=== EXCERTO SELECIONADO ===
+++++

"Desde o momento em que tive o período, que foi bastante jovem, sinto que perdi o controlo sobre mim. Foi traumático. Senti que a minha infância estava, de certa forma, a ir embora, mas mentalmente a minha cabeça ainda existia neste espaço de criança. Quando comecei a receber atenção através do meu corpo – seja de colegas da escola ou piropos e carros a apitar –, era estranho e assustador, porque, enquanto continuava a ser uma criança de 13 anos, as pessoas e os adultos tinham reações como se não fosse. Aconteceu com tanta frequência e intensidade que comecei a achar que essa atenção era uma coisa positiva e comecei ativamente a procurá-la. Acabei em situações para as quais não estava preparada. Achava que o meu valor dependia da atenção que recebia através do meu corpo.
Depois de experiências de abuso sexual e hipersexualização, acho que a única tática que consegui encontrar para ultrapassá-las foi passar por uma grande fase de experimentação em termos da minha aparência. Mudar o meu cabelo, a forma de vestir – nunca com uma direção definitiva, nem a tentar seguir uma tendência ou tentar ser outro tipo de pessoa, mas tentando encontrar o que me fizesse sentir bem sem ser pensar no que podia ser apelativo aos olhos dos outros.

+++++

=== O QUE FAZER ===
Retome o relato sobre o corpo e a aparência, no excerto selecionado, e continue-o a partir da última frase. As linhas apresentadas a seguir provêm de outra fonte.

[Dados recolhidos]

+++++

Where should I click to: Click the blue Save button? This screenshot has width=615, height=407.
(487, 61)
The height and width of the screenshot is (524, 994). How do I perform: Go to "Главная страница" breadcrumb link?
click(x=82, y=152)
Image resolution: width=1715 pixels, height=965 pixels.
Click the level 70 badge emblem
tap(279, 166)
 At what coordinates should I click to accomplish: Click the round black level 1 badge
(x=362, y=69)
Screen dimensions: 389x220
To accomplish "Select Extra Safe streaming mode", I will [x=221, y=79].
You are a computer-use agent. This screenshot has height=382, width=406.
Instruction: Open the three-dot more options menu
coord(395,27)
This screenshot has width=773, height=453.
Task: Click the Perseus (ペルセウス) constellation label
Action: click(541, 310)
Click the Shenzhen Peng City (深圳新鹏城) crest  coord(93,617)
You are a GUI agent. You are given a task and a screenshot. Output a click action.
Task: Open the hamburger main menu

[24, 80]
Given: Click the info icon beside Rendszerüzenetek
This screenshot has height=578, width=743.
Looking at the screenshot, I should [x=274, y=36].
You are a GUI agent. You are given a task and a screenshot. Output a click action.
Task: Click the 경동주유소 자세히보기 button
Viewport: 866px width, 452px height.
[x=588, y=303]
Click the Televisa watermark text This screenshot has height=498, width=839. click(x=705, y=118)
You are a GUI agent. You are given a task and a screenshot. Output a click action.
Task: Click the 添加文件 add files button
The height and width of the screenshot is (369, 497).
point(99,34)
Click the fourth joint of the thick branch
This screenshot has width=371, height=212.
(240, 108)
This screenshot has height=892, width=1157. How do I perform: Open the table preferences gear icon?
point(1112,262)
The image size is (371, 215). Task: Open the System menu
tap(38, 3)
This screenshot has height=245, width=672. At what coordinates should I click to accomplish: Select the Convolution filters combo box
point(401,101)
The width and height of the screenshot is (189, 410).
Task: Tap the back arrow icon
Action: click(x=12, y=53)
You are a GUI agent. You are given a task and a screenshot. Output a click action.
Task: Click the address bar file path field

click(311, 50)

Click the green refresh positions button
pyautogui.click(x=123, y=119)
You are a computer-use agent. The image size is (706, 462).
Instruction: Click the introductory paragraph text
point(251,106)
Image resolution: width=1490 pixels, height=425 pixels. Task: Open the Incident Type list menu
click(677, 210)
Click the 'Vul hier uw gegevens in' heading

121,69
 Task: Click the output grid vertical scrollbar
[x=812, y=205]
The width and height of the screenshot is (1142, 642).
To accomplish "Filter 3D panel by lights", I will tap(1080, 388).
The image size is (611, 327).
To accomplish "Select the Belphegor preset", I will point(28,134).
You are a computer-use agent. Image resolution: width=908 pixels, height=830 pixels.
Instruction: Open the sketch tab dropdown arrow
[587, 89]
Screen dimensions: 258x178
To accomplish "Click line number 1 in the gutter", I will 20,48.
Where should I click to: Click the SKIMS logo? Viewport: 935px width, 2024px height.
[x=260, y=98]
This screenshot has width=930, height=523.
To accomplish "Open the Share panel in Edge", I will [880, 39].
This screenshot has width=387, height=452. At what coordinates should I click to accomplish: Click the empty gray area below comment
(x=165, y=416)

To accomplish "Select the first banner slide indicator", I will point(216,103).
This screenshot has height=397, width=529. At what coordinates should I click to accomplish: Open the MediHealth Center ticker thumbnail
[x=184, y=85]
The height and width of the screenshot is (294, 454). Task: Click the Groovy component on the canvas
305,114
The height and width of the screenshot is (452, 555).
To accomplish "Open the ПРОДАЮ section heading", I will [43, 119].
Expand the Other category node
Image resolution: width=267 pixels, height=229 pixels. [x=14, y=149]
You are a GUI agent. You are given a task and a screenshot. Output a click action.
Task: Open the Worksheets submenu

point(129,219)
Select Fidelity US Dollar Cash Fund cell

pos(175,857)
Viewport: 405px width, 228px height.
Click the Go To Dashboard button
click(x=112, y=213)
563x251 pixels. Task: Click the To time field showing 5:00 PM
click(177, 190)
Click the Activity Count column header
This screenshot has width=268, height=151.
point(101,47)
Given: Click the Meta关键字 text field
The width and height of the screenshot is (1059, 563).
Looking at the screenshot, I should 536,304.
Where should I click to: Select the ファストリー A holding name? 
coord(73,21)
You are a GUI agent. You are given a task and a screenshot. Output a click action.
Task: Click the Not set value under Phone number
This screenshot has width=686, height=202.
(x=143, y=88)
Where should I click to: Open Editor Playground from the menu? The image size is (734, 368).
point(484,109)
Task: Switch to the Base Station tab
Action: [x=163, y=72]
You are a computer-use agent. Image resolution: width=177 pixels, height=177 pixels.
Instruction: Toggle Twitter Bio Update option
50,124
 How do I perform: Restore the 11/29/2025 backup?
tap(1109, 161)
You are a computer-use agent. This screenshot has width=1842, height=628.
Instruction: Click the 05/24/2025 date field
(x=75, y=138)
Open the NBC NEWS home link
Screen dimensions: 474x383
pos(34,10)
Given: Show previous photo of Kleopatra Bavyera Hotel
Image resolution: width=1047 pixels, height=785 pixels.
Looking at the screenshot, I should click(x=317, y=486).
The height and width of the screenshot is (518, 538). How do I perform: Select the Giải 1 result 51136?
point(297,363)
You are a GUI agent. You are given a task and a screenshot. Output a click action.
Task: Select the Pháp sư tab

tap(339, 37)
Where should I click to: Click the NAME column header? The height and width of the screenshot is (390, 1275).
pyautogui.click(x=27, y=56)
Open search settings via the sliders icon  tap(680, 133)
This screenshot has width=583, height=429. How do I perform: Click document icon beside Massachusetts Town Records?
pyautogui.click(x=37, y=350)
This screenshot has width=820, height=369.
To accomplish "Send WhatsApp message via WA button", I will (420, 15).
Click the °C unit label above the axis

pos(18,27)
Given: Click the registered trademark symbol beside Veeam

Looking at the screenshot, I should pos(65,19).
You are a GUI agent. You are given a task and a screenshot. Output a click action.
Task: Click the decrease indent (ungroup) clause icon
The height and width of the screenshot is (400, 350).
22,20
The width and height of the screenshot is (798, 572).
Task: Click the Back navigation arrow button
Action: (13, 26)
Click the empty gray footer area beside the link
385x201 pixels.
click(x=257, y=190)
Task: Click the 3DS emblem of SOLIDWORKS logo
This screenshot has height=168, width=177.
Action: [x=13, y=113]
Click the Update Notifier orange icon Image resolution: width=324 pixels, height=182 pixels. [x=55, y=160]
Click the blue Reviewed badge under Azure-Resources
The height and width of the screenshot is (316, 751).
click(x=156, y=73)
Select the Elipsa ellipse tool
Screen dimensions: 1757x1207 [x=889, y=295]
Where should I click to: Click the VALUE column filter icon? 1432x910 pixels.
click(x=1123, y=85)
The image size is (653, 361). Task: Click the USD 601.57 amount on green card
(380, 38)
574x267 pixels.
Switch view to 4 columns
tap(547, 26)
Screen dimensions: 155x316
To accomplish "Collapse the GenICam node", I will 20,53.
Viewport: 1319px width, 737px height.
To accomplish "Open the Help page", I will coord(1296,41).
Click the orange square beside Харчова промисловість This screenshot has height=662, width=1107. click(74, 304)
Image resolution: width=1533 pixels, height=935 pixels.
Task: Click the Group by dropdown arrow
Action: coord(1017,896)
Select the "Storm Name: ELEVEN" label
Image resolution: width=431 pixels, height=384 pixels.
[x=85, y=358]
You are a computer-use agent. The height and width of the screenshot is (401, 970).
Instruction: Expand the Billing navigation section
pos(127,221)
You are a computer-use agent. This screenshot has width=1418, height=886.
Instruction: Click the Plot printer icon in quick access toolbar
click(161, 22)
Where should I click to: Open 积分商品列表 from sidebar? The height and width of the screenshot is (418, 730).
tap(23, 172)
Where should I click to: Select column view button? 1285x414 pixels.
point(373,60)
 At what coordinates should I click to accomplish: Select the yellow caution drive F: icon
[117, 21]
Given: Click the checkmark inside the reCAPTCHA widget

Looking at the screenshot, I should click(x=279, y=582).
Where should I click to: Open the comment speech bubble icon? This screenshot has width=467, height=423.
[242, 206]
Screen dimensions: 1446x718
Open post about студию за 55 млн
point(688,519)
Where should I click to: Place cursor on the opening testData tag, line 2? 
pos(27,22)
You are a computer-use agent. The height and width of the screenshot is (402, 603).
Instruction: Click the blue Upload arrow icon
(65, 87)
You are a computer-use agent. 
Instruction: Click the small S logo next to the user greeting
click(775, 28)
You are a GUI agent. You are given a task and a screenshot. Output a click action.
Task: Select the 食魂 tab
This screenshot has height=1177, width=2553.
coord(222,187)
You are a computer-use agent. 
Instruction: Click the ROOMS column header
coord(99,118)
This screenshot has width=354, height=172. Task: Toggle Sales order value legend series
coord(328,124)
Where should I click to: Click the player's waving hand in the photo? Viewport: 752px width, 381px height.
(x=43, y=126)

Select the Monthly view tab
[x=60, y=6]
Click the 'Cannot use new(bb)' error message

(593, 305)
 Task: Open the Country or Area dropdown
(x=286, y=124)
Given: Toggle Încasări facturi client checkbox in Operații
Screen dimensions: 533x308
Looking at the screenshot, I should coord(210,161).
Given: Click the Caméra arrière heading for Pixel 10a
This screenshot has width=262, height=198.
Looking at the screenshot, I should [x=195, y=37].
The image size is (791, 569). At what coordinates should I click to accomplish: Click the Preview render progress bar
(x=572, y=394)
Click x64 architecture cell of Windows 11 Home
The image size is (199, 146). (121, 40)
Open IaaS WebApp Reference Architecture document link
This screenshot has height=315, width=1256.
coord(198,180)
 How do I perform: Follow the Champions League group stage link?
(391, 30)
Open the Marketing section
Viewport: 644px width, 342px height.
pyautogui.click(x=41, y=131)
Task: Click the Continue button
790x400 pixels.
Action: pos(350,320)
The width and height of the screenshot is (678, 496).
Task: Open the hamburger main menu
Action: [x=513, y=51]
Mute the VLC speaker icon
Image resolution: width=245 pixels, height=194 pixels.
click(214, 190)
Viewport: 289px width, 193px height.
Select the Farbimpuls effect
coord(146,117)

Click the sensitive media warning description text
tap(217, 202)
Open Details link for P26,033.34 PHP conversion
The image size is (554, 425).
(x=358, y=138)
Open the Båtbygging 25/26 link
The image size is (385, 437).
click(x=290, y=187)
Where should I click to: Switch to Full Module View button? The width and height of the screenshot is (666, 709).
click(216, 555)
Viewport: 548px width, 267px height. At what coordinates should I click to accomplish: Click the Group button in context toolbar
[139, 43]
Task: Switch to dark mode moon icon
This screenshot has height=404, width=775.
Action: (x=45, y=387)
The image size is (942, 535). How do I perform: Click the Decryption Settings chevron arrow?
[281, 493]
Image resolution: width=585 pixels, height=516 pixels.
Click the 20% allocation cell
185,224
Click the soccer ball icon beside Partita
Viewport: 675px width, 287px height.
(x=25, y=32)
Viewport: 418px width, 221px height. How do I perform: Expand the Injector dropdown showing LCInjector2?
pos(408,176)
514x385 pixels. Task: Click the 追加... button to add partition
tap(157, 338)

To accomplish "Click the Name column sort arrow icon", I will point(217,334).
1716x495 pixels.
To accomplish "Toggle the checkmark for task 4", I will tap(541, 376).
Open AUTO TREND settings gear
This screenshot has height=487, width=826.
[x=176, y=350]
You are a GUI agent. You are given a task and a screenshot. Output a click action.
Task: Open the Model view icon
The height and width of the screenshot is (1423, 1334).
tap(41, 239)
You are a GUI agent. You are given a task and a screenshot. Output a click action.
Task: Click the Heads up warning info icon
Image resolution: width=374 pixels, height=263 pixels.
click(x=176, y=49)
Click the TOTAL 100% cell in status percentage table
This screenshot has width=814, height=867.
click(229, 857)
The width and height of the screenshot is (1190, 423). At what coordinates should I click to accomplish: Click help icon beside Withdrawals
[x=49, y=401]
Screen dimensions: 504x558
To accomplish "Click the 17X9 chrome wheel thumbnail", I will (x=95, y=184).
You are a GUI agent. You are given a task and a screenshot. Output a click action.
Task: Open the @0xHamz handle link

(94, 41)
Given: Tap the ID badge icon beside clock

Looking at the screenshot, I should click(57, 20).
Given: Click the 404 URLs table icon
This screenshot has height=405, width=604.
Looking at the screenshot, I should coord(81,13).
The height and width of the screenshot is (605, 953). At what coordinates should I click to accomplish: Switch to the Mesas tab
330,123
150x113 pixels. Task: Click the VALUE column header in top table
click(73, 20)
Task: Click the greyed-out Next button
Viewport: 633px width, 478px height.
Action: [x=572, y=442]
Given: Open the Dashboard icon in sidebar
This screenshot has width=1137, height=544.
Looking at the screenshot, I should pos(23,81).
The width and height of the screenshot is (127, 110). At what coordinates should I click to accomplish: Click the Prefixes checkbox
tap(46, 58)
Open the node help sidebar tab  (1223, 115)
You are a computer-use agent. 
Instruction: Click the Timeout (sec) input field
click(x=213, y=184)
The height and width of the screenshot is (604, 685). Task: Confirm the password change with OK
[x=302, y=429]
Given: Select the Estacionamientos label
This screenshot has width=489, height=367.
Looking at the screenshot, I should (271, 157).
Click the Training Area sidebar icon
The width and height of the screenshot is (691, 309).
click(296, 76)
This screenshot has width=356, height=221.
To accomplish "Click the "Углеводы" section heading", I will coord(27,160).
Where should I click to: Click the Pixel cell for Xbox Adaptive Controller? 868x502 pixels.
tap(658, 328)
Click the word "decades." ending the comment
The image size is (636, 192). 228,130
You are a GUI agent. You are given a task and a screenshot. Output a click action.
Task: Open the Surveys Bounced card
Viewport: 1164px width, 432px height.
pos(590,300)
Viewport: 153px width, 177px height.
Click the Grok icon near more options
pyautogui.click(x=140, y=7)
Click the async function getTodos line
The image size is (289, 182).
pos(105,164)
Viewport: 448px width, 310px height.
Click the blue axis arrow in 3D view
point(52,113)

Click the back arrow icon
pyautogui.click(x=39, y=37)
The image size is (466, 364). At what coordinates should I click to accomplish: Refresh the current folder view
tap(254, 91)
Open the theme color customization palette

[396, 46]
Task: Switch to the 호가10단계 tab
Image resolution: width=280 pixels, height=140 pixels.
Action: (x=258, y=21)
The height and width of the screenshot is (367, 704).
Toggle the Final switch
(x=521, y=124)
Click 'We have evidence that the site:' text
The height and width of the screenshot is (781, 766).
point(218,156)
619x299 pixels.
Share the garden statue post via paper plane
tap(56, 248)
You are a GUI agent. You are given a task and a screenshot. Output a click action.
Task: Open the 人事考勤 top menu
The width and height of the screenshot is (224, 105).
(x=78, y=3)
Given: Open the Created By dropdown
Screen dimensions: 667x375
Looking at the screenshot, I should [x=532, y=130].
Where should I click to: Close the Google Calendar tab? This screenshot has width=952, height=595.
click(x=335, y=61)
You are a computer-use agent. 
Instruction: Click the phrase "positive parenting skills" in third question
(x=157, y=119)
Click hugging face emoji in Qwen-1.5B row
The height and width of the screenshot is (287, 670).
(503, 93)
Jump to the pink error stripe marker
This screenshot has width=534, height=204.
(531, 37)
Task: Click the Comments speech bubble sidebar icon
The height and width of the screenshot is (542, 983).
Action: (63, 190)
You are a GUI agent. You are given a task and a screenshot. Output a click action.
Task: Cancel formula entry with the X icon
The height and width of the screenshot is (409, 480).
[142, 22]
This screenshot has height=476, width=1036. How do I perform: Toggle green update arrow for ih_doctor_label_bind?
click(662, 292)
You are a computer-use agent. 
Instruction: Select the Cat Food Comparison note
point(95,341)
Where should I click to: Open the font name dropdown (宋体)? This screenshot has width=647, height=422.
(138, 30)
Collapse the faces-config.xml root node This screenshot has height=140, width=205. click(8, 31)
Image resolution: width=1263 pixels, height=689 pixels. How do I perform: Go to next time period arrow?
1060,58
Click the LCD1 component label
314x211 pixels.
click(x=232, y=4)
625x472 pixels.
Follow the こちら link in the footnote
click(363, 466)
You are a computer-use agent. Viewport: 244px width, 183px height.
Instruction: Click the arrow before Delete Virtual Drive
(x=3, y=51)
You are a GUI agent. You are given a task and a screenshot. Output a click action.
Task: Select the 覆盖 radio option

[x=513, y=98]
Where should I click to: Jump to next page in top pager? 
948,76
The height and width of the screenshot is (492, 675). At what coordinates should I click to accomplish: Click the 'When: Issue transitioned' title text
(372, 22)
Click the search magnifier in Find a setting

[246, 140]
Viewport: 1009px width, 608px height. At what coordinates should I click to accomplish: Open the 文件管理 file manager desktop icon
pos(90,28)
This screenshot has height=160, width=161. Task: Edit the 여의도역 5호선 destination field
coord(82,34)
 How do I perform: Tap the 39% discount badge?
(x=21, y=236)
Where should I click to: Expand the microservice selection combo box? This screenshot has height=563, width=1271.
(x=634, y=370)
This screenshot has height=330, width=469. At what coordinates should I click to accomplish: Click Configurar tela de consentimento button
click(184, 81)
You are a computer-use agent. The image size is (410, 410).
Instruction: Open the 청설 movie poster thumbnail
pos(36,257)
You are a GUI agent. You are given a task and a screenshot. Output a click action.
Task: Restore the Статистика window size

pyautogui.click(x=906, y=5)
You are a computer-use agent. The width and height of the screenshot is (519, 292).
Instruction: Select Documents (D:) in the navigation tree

+++++

=== ESPAÇO DE RESPOSTA ===
Sentia muita raiva e tentei transformá-la em algo construtivo – não digo que tenha conseguido sempre, mas era essa a intenção. Durante o período de Covid, no qual estávamos dentro de casa, houve uma segurança em poder reavaliar-me e uma certa obrigação em estar apenas comigo, sem julgamento exterior (positivo ou negativo). Comecei a refletir sobre todas as coisas que condicionavam o meu corpo, deixei crescer os meus pelos, rapei o meu cabelo, comecei a vestir coisas nas quais estava verdadeiramente confortável. Fui testando para ver como as coisas mudavam, em mim ou nos outros, e o que percebi é que as pessoas vão ter sempre opiniões, mas, se estiveres bem contigo, não tem esse impacto. Isso retira-lhes esse poder. Se estás confiante e tens a coragem de o fazer, a probabilidade de alguém te dizer alguma coisa é muito pouca.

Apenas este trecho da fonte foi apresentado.